=== TASK TO CARRY OUT ===
Reproduce verbatim the lines of the records between the line holding "The height and" and the line holding "point(481,226)", inclusive.

=== TASK INPUT ===
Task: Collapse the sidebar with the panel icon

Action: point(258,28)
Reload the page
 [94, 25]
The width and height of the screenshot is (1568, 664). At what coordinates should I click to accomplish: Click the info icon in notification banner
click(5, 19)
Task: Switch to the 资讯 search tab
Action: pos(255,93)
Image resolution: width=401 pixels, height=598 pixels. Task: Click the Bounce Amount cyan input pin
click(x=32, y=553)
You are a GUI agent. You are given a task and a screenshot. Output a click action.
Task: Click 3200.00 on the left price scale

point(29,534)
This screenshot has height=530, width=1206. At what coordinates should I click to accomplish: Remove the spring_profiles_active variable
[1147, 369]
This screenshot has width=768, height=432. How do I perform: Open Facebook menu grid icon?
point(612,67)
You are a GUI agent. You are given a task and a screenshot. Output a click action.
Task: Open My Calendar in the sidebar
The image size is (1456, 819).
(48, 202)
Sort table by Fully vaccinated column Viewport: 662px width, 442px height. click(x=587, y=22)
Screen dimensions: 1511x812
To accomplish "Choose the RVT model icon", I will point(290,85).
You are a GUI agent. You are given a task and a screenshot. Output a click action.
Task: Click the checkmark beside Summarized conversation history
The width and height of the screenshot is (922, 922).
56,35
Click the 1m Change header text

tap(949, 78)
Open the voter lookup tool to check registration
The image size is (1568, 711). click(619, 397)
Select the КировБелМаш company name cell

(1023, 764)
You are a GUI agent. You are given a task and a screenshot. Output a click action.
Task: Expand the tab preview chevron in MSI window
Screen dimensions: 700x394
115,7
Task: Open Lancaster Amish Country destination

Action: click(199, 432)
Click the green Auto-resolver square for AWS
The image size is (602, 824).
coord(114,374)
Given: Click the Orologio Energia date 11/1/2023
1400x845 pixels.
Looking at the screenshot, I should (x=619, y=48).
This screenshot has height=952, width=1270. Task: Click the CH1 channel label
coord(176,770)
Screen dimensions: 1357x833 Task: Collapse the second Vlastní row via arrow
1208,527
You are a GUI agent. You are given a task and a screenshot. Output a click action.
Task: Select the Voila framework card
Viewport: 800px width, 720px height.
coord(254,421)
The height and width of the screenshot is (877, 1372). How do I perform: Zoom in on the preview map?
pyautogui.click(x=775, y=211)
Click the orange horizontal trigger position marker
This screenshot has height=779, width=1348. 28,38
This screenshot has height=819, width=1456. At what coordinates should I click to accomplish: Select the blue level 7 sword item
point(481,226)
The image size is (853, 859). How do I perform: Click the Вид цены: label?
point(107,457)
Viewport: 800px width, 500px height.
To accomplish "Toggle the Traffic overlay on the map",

=== ANSWER BELOW ===
The height and width of the screenshot is (877, 1372). How do I perform: Zoom in on the preview map?
pyautogui.click(x=775, y=211)
Click the orange horizontal trigger position marker
This screenshot has height=779, width=1348. 28,38
This screenshot has height=819, width=1456. At what coordinates should I click to accomplish: Select the blue level 7 sword item
point(481,226)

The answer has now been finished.